PPP Loan-Funded Expenses Nondeductible If Borrower Has “Reasonable Expectation” Loan Will Be Forgiven
By: C. Brian Wainwright, James T. Chudy, Pillsbury Winthrop Shaw Pittman LLP
The Paycheck Protection Program (PPP), created by the Coronavirus Aid, Relief, and Economic Security (CARES) Act, provides for loans to individuals and businesses with the unique feature that the loans could be forgiven, under certain circumstances, to the extent that advanced funds were used to pay payroll costs, certain mortgage interest, covered rent and covered utilities (eligible expenses). In effect, a dollar of eligible expenses could result in a dollar of forgiven PPP loan. Under federal income tax rules, forgiven debts generally give rise to taxable “discharge of indebtedness income” to the borrower, but the CARES Act provided that forgiven PPP loans would be excluded from gross income of the borrower for federal income tax purposes.

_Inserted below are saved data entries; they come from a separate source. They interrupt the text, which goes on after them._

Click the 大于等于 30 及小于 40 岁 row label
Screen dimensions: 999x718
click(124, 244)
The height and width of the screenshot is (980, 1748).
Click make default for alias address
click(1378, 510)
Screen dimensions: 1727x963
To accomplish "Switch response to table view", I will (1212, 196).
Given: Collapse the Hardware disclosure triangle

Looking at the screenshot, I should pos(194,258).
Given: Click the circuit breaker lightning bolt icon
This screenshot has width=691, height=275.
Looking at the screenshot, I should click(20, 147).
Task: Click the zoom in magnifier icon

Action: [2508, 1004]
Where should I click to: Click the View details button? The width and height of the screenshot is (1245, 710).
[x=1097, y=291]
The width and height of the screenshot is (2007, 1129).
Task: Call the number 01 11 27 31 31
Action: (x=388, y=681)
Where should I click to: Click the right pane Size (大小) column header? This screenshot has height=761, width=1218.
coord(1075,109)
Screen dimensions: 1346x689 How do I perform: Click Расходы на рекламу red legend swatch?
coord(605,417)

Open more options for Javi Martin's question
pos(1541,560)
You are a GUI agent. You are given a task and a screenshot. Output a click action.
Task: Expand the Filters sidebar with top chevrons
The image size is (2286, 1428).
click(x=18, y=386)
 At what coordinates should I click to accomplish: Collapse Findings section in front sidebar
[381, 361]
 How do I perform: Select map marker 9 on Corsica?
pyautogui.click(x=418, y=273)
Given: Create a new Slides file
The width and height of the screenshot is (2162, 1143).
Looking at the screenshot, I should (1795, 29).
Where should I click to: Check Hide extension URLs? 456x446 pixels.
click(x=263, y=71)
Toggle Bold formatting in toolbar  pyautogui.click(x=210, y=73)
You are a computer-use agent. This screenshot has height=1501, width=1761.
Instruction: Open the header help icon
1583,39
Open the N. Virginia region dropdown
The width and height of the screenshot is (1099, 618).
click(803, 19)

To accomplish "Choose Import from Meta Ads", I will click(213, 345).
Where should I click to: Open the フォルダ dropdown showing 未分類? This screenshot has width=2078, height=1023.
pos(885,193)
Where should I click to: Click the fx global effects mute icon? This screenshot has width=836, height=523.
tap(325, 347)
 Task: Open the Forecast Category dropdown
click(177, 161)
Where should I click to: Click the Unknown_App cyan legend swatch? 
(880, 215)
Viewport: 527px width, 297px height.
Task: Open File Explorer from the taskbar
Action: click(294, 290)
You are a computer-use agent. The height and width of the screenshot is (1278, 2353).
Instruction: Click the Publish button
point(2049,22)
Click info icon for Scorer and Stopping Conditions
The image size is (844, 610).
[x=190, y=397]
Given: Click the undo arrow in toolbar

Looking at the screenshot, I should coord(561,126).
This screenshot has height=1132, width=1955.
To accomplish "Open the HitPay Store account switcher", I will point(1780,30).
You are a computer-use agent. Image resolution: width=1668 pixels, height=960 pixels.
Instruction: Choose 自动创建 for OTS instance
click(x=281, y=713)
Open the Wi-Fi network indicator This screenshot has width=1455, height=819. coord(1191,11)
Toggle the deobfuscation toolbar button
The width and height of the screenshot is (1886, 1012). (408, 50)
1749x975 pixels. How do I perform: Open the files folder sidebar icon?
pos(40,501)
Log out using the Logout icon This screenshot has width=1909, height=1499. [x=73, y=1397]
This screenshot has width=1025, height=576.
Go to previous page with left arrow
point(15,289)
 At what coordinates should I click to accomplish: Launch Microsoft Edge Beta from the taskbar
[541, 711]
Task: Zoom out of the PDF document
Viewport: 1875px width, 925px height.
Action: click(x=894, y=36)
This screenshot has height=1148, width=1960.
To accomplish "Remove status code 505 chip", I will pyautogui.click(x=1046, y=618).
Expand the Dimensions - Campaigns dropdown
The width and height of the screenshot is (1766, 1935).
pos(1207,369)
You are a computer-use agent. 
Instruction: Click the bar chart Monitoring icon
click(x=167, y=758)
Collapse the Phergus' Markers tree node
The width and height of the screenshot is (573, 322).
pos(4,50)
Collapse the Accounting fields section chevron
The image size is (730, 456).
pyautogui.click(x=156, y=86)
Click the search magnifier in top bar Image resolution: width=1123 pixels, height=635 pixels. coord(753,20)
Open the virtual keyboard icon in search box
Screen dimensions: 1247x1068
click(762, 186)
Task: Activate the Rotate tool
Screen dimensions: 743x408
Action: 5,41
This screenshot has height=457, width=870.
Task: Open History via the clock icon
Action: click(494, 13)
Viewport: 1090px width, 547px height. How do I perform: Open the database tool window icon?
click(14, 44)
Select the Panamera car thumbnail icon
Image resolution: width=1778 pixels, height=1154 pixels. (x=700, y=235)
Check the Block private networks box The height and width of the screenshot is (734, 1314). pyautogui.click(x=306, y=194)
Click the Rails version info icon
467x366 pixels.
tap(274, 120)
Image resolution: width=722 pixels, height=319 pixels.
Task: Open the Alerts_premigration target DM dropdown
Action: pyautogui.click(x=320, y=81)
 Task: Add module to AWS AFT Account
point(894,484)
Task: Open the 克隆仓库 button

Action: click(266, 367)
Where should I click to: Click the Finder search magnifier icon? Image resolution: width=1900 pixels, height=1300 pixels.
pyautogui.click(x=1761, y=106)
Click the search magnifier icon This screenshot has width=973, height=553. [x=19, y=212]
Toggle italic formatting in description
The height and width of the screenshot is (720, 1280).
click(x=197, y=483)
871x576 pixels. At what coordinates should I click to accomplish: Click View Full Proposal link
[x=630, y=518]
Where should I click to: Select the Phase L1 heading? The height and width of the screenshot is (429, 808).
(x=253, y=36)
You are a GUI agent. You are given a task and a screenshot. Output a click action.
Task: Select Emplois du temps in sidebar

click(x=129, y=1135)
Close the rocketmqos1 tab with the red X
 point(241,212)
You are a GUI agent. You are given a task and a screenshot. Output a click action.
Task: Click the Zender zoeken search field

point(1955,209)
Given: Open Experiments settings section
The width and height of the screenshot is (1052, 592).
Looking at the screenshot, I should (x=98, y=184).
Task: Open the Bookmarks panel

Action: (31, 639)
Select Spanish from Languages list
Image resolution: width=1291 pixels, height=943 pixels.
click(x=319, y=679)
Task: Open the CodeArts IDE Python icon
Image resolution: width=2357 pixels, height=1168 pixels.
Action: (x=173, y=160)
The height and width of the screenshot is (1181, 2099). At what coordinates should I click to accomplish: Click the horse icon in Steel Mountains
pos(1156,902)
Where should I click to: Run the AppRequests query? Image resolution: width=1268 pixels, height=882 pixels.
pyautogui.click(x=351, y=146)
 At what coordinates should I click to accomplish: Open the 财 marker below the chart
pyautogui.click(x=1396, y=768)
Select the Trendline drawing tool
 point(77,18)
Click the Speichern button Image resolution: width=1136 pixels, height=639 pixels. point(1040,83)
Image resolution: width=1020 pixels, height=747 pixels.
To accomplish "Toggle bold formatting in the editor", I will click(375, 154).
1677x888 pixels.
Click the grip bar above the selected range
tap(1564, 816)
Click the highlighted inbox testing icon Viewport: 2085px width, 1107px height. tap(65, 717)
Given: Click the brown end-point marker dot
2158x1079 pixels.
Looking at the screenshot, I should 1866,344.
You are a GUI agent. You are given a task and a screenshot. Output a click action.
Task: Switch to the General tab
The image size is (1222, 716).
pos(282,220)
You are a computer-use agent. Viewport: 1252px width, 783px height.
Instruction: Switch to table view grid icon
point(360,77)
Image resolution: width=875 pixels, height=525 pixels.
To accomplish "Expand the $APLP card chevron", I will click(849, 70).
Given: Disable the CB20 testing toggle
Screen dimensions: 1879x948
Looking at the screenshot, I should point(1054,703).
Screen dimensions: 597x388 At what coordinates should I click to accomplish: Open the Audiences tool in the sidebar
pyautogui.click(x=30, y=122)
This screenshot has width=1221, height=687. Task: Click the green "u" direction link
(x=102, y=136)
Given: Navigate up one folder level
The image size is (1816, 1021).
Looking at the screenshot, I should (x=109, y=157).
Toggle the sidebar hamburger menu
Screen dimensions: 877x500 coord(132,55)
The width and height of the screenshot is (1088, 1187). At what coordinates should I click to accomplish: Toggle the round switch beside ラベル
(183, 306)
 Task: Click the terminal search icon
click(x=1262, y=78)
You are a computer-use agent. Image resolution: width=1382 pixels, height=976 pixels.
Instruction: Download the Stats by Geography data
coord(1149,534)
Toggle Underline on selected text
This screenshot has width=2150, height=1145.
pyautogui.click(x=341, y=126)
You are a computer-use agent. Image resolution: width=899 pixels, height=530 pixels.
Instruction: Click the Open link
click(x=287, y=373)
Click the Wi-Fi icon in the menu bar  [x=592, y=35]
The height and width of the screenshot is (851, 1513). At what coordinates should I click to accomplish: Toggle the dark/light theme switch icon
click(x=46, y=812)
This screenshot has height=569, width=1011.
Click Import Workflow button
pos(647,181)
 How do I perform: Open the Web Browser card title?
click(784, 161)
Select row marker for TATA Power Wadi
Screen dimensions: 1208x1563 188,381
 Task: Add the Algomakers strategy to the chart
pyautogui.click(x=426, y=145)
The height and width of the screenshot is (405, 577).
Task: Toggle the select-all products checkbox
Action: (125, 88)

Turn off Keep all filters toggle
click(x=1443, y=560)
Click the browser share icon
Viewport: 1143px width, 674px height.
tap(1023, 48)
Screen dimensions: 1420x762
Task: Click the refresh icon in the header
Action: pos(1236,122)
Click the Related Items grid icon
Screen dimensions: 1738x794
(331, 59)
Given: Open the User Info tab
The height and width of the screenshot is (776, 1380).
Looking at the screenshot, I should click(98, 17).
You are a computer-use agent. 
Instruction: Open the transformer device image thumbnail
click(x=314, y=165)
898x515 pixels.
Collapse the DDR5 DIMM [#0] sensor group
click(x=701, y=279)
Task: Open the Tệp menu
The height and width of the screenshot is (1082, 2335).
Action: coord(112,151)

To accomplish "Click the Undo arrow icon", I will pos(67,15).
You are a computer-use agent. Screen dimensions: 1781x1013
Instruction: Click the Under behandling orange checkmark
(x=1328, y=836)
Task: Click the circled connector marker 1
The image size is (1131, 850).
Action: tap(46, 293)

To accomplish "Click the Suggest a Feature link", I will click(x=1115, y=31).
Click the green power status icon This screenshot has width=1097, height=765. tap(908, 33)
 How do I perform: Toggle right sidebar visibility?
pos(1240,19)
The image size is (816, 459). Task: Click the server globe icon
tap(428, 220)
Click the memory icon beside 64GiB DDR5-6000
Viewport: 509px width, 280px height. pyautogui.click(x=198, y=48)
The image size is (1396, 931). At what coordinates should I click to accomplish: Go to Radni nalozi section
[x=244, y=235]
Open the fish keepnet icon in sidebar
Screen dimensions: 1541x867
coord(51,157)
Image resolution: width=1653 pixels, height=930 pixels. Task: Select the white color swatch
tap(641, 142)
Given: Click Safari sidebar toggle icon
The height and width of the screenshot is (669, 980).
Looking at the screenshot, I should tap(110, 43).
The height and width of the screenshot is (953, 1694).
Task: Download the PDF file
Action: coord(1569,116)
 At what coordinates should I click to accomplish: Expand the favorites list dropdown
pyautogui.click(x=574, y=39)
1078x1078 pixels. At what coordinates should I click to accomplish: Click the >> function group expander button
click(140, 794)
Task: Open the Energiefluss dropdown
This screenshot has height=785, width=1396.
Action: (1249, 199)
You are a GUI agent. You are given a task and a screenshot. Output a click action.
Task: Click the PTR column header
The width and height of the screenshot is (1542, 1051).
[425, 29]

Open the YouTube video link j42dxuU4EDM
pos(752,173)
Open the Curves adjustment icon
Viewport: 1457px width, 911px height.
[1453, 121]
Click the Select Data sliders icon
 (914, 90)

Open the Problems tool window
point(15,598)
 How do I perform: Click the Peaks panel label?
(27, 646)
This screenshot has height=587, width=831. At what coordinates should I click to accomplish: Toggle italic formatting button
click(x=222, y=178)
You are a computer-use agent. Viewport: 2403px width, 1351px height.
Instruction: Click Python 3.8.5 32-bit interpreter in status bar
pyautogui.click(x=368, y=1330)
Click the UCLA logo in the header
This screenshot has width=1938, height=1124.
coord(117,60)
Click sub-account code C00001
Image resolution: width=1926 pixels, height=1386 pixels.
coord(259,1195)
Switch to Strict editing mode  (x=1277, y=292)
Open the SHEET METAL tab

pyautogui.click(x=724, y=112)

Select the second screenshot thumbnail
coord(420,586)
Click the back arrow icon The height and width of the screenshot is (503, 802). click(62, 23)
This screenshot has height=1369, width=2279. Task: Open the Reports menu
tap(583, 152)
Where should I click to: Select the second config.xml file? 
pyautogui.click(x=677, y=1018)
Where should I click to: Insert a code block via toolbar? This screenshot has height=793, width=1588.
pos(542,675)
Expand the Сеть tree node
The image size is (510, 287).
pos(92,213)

From inception of the PPP loan program, practitioners were concerned that if a PPP loan were forgiven, federal income tax deductions for eligible expenses funded by the loan would be denied under one of several legal theories. Generally, under Section 265(a) of the Internal Revenue Code (Code), otherwise allowable deductions are disallowed if the expenses are allocable to a “class” of income that is either exempt from tax or excluded from income. Further, authorities hold that deductions are disallowed if the expenses are reimbursed or if there is a reasonable expectation of reimbursement or the reimbursement is foreseeable (for expenses incurred in a taxable year prior to reimbursement). The purpose of these rules is to prevent a taxpayer from obtaining a double benefit—a tax deduction linked with income that is either exempt from tax or excluded from income. Would a forgiven PPP loan, which is excluded from income by the CARES Act, give rise to such a forbidden benefit?
In IRS Notice 2020-32, released May 2, 2020, the IRS answered “yes.” Relying on Code Section 265(a)(1) and the reimbursement authorities, the IRS held that no deduction is allowed for eligible expenses that underpin PPP loan forgiveness. Disallowing deductions for eligible expenses allocable to forgiven PPP loans forestalls borrowers from enjoying that classic double tax benefit.
The Notice is silent on timing, effectively ignoring the reasonable expectation precedent and raising the question whether deductions are disallowed for eligible expenses paid or incurred in a taxable year if forgiveness occurs after the end of that year. Under Small Business Administration guidelines, a PPP loan borrower is required to apply to its lender for loan forgiveness. The process takes time, and some borrowers may be denied forgiveness. So what happens if a PPP loan is outstanding at the end of a taxable year, the taxpayer has paid or incurred qualified expenses in that year and the taxpayer either has, or has not, applied for forgiveness of the PPP loan by the end of the year?
In Rev. Rul. 2020-27, released November 18, 2020, the IRS held that deductions for eligible expenses will be disallowed if the borrower has a reasonable expectation that its PPP loan will be forgiven based on eligible expenses paid or incurred during the taxable year, whether or not the taxpayer has submitted an application for forgiveness by the end of the taxable year.
Accompanying the Ruling was Rev. Proc. 2020-51, which provides a safe harbor for taxpayers to claim deductions for eligible expenses funded by a PPP loan. The eligible expenses will be deductible if (i) the taxpayer paid or incurred eligible expenses in its 2020 taxable year for which no deduction was permitted under the “reasonable expectation” rule, (ii) the taxpayer requested, or intended to request, forgiveness by the end of its 2020 taxable year and (iii) in a subsequent taxable year, either (A) forgiveness was denied in whole or in part or (B) the taxpayer irrevocably decides not to seek forgiveness in whole or in part (including withdrawing its request for forgiveness). The Revenue Procedure provides guidelines for a taxpayer to seek relief on an originally filed return, an amended return or administrative adjustment request.
The IRS may not have the last word. In response to the IRS pronouncements, Senate Finance Committee Chairman Chuck Grassley (R-Iowa) and Ranking Member Ron Wyden (D-Ore.) issued a joint statement criticizing the IRS’s central position that eligible expenses are nondeductible and the further limitations imposed by the “reasonable expectation” rule. The senators decried the IRS’s positions as contrary to congressional intent and reaffirmed their intention to reverse it in end-of-year legislation.